筆者はその点についてロシン・ユーラオ、ガヨ・ウープナ両氏に質問した。前者は直接の体験者であり、後者は元高砂義勇隊員からの伝聞である。
◆
「食べられる物といったら人間の肉くらいだ」
菊池:食糧が足りない時、人肉も食べたという話を聞いたのですが、本当ですか。
ロシン・ユーラオ:これは有名な話。……皆、腹を空かしていた。食物がない。食べられる物といったら人間の肉くらいだ。
菊池:戦死ではなく、「アメリカ人捕虜を殺して食べた」と聞いたことがあります。それは事実ですか。
ロシン・ユーラオ:すでに死んでる人間だけだよ。だけど、そうしたこともあったかもしれない。隊によって異なる。僕の隊ではなかった。
菊池:高砂義勇隊員が戦死した場合、どうなりますか。
ロシン・ユーラオ:高砂族の肉は食べないよ。
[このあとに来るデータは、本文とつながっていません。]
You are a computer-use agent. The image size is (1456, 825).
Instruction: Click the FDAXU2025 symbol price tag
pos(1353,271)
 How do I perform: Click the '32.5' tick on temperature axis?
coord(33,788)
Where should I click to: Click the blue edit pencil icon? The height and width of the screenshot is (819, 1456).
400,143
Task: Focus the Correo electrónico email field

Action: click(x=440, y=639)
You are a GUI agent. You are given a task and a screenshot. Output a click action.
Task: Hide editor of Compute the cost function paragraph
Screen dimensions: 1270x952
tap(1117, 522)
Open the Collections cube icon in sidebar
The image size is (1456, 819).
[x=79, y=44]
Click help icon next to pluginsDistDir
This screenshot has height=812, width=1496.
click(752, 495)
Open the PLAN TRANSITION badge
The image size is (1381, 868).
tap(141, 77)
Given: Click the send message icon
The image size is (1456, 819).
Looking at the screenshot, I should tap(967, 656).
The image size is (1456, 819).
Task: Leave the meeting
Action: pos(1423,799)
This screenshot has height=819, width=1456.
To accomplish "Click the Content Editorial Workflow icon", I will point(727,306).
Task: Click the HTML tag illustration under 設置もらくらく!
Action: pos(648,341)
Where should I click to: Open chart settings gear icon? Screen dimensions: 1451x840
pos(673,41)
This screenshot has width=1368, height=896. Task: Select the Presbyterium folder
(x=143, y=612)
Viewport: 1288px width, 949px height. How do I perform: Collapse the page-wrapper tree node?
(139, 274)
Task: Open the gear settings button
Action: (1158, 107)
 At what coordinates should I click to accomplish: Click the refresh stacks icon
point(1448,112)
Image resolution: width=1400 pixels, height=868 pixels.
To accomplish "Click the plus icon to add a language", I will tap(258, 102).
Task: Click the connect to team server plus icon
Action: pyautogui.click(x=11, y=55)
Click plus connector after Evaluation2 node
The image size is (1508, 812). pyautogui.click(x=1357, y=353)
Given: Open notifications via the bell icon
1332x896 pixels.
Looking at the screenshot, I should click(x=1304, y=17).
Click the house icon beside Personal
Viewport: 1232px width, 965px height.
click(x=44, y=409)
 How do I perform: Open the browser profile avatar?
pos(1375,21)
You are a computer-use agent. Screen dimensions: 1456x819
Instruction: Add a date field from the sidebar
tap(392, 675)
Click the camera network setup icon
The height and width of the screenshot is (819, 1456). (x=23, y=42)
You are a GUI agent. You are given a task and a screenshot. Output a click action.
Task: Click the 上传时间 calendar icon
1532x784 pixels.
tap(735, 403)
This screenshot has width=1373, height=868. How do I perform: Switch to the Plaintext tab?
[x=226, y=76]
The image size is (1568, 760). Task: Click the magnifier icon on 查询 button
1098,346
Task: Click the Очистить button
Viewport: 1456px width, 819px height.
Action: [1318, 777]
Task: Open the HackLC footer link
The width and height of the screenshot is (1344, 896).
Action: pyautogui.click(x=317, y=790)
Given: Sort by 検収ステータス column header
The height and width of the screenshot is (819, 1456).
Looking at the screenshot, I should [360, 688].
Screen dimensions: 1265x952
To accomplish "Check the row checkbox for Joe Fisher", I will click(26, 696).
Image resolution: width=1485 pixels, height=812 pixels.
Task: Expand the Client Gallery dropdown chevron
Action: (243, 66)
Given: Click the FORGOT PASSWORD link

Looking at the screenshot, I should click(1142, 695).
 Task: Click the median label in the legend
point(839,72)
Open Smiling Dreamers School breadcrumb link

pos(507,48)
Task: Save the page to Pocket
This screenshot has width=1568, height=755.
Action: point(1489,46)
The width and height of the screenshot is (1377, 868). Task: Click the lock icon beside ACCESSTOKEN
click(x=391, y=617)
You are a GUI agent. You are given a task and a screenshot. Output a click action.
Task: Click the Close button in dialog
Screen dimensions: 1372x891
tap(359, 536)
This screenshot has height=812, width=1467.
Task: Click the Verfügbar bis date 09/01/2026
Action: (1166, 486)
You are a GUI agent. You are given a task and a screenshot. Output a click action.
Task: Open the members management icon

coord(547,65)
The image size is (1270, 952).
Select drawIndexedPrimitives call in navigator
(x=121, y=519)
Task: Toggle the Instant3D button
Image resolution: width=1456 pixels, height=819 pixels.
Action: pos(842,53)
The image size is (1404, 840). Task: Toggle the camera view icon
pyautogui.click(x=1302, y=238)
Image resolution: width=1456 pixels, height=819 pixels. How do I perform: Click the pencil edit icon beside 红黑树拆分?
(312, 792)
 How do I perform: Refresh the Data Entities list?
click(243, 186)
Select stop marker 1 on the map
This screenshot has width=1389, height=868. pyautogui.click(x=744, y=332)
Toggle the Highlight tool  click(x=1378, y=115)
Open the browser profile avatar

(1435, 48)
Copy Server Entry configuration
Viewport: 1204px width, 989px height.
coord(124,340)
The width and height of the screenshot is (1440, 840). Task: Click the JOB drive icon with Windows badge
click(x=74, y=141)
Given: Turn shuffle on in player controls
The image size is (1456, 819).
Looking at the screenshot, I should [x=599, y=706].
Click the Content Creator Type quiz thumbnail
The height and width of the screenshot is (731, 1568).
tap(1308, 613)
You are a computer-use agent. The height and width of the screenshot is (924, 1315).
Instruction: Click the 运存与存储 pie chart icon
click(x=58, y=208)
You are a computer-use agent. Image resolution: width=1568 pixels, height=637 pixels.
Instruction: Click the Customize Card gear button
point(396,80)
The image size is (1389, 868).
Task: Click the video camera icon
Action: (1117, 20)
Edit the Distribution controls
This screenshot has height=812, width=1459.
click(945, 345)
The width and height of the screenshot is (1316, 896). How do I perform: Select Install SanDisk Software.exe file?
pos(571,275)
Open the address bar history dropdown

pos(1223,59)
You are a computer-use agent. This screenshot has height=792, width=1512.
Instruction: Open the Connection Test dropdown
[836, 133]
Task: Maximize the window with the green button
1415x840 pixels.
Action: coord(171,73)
なぜなら料理するのは高砂族だから、高砂族の隊員が死んだからといって、その肉は使わない。
……実は僕は1回だけ食べたことがある、日本兵に撃たれて死んだアメリカ兵の肉だった。当時、人間の肉くらいしか食べる物がなかった。……僕の友だちが人肉を持ってきたので、炊いて少しだけ食べたことがあるんだよ。美味しくない。